Dalam kepercayaan modern yang entah siapa pencetusnya. Bila seseorang berucap sesuatu namun jari telunjuk dan jari tengahnya menyilang. Itu artinya, ucapan sebenarnya adalah kebalikannya.

Cukup aneh namun Niesha terbiasa dengan itu. Karena itu menenangkan hatinya ketika keadaan memaksanya untuk melakukan sebuah kebohongan.

Leera langsung pergi setelah memastikan bahwa Niesha tidak melakukan kebohongan.

Faktanya adalah, kemampuan rubah dalam mencium kebohongan itu, telah diblokir oleh Zero sehingga rubah milik Meera itu tidak akan mencium apapun dari tubuh Niesha, seolah Niesha tengah berkata yang sejujurnya.

Seperti Phoenix yang dapat mendengar isi pikiran. Rubah memiliki kemampuan memanipulasi.

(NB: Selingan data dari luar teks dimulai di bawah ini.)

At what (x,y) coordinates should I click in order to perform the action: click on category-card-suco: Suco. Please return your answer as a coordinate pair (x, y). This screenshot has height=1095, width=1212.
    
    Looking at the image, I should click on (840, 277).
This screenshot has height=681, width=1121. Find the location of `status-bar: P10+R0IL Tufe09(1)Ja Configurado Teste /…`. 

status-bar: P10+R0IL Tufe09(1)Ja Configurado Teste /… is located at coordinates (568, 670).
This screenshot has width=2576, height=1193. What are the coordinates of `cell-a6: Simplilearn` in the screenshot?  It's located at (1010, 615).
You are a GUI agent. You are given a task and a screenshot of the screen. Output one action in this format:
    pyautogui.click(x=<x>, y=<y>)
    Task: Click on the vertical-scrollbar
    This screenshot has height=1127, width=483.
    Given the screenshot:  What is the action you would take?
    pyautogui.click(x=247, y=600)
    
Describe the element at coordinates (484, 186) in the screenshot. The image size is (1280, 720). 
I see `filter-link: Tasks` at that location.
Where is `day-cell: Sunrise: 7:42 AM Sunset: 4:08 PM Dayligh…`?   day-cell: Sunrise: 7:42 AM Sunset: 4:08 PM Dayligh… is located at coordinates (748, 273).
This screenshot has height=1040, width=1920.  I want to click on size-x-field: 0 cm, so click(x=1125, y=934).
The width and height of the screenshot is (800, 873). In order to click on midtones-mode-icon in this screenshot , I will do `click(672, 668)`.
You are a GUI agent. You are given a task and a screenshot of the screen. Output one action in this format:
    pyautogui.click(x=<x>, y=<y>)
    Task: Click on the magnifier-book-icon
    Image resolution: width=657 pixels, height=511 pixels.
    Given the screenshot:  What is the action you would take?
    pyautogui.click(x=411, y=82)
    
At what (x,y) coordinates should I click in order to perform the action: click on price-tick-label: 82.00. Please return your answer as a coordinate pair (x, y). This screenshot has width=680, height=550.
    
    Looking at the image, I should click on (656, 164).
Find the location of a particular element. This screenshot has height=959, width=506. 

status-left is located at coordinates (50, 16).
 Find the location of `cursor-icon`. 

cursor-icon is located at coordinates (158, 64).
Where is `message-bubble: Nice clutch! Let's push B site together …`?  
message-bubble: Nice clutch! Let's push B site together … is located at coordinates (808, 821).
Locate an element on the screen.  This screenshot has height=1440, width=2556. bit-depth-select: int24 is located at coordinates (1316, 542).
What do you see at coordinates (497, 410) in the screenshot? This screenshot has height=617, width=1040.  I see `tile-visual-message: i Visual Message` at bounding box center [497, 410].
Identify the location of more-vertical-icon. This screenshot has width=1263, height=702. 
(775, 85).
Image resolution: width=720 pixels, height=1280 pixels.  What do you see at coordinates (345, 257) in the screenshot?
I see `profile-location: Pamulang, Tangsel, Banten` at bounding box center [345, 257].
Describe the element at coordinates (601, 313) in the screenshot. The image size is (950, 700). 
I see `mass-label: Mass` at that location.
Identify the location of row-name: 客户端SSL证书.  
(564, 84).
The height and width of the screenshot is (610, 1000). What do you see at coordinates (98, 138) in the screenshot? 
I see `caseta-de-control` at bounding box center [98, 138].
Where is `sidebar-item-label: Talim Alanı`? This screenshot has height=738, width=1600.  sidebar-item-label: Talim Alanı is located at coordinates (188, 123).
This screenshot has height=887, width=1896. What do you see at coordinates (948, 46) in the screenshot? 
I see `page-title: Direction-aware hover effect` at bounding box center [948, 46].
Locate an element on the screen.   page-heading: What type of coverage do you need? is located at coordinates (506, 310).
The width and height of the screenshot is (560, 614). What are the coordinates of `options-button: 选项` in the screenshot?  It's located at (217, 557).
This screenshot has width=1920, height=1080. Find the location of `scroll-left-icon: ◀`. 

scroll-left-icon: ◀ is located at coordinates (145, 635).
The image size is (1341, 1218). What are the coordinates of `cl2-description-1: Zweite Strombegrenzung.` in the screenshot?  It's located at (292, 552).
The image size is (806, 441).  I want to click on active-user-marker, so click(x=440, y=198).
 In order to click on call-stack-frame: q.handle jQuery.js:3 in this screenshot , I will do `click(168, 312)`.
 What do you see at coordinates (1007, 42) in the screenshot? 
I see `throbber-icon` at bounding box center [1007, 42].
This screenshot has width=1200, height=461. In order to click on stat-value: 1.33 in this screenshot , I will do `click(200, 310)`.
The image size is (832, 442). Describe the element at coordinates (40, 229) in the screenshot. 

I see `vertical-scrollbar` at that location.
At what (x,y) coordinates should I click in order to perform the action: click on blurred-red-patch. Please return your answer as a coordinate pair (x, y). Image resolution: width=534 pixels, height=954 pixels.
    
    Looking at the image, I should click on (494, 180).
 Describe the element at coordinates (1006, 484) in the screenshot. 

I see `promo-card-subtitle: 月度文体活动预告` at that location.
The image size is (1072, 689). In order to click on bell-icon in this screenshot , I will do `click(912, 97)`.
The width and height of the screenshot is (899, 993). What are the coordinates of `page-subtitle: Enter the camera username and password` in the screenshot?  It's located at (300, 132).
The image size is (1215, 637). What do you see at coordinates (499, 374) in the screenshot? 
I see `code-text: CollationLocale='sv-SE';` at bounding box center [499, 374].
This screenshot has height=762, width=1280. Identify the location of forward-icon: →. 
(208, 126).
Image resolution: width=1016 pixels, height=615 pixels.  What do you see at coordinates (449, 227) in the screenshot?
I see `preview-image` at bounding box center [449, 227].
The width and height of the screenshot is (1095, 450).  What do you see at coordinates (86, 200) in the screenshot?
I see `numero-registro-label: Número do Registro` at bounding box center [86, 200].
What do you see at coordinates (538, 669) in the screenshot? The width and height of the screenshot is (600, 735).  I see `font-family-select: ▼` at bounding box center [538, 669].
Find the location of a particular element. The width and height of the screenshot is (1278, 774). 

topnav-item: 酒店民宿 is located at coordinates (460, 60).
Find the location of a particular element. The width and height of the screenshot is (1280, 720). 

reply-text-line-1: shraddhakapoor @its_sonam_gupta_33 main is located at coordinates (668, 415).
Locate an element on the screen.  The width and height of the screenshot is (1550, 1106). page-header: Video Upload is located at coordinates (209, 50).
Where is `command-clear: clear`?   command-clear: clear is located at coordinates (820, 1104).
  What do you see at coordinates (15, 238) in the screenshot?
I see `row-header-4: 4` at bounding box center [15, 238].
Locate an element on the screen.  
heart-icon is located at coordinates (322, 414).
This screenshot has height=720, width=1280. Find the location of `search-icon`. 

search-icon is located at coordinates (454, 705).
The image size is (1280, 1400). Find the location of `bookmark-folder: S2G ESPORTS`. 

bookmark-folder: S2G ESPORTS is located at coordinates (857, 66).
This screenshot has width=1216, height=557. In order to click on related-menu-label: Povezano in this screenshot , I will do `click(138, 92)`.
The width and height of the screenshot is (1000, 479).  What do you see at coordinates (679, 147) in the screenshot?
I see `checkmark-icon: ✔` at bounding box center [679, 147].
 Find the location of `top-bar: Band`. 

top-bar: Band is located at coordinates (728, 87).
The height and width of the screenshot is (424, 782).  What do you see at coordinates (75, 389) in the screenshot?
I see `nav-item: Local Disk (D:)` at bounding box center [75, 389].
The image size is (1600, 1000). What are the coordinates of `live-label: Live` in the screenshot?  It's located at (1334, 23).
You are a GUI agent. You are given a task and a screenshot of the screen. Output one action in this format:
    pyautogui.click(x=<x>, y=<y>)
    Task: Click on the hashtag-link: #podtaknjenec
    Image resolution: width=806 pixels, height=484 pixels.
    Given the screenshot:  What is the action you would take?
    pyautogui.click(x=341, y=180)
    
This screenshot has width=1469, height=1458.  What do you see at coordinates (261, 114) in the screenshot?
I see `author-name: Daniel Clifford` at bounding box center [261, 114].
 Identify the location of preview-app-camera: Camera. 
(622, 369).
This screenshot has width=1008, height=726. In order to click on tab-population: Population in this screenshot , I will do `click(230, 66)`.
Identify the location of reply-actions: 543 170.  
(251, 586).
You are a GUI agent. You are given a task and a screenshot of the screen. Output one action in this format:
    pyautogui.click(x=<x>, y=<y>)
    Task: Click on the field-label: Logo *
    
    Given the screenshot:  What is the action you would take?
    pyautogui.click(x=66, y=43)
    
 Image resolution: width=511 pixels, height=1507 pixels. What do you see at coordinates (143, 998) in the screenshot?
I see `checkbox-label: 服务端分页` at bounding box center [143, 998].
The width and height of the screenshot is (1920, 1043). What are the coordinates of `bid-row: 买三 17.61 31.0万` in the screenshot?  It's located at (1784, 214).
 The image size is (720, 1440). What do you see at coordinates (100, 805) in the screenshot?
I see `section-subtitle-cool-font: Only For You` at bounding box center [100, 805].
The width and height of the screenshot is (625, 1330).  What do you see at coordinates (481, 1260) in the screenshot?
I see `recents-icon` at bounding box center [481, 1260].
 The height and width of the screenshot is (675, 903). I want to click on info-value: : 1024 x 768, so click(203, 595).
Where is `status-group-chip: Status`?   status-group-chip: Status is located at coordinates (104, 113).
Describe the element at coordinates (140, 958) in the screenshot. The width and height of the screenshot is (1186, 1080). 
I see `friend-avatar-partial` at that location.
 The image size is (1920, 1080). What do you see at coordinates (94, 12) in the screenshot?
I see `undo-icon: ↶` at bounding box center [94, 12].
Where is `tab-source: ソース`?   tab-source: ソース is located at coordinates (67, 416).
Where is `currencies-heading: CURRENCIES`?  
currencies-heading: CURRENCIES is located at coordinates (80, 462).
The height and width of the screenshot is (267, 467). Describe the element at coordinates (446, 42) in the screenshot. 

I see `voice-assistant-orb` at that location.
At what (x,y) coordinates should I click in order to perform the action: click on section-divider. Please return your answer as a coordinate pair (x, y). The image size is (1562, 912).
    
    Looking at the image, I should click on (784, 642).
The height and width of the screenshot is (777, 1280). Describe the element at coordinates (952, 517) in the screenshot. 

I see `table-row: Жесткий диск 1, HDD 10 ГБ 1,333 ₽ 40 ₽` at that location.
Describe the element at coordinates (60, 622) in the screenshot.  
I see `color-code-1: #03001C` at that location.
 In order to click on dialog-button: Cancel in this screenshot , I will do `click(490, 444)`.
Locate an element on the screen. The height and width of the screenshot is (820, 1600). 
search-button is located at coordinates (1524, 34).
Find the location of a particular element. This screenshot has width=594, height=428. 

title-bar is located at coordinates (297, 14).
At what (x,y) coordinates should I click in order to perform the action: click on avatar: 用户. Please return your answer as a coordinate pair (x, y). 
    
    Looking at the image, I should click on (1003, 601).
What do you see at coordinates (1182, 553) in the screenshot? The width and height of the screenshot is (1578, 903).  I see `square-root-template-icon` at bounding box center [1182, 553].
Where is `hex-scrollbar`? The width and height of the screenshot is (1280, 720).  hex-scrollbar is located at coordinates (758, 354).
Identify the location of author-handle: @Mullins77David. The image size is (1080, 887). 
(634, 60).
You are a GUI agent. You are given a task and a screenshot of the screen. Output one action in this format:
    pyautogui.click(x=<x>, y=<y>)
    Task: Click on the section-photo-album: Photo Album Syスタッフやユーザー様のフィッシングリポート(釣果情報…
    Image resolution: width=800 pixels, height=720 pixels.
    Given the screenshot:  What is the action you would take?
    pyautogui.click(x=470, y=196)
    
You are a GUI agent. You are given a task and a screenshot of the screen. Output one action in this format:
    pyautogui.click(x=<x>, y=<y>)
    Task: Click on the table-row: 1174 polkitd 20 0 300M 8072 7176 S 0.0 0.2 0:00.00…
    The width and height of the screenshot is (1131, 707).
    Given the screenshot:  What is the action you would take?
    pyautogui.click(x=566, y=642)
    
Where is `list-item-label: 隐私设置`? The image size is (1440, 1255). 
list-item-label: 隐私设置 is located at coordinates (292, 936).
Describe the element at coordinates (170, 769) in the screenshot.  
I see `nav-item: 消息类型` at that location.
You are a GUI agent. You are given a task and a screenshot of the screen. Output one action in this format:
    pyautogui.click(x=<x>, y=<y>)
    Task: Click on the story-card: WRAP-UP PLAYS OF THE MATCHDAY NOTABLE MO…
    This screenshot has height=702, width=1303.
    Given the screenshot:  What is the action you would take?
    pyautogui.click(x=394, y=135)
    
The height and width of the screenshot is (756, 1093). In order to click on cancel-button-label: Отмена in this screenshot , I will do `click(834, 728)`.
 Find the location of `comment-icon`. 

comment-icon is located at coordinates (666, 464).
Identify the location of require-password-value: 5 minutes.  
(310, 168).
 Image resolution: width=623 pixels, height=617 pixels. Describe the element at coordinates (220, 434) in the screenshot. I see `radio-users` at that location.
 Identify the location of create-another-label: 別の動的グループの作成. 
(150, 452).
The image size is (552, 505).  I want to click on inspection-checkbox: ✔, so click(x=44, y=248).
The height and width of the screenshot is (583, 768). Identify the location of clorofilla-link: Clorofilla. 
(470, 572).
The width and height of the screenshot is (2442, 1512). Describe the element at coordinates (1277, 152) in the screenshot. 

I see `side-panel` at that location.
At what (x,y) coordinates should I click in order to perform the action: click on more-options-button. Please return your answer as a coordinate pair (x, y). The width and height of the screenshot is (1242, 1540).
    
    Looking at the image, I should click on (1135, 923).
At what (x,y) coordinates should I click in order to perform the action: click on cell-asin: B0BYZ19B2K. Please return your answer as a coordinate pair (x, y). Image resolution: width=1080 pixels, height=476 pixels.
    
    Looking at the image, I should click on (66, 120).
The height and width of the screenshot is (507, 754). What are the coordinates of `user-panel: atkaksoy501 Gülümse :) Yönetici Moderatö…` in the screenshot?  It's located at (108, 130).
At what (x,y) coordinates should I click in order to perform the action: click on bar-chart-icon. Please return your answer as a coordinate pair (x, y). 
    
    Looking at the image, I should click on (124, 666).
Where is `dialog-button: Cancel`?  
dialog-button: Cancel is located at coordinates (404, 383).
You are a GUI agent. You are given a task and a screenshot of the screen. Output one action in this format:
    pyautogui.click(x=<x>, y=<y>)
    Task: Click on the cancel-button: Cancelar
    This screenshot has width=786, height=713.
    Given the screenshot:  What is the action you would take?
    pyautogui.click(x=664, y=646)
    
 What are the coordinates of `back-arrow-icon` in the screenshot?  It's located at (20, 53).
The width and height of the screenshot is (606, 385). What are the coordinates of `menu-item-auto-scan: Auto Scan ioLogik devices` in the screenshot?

Manipulasi disini lebih bersifat kompleks karena dalam aksi memanipulasi, Rubah dapat membentuk diri menjadi seseorang yang lain agar lebih mudah menjalankan tujuannya dalam memanipulasi.

Manipulator sendiri tidak jauh dari kebohongan. Lidahnya terlalu licin hingga mampu membuat orang lain terperdaya. Saking mahirnya dalam berbohong, tentu tak mudah untuk membohongi seekor rubah.

Seperti pepatah yang mengatakan bahwa seorang pembohong tidak akan mudah dibohongi. Karena mereka jelas mampu melihat caramu berkata dan caramu bertindak, itu sama sepertinya.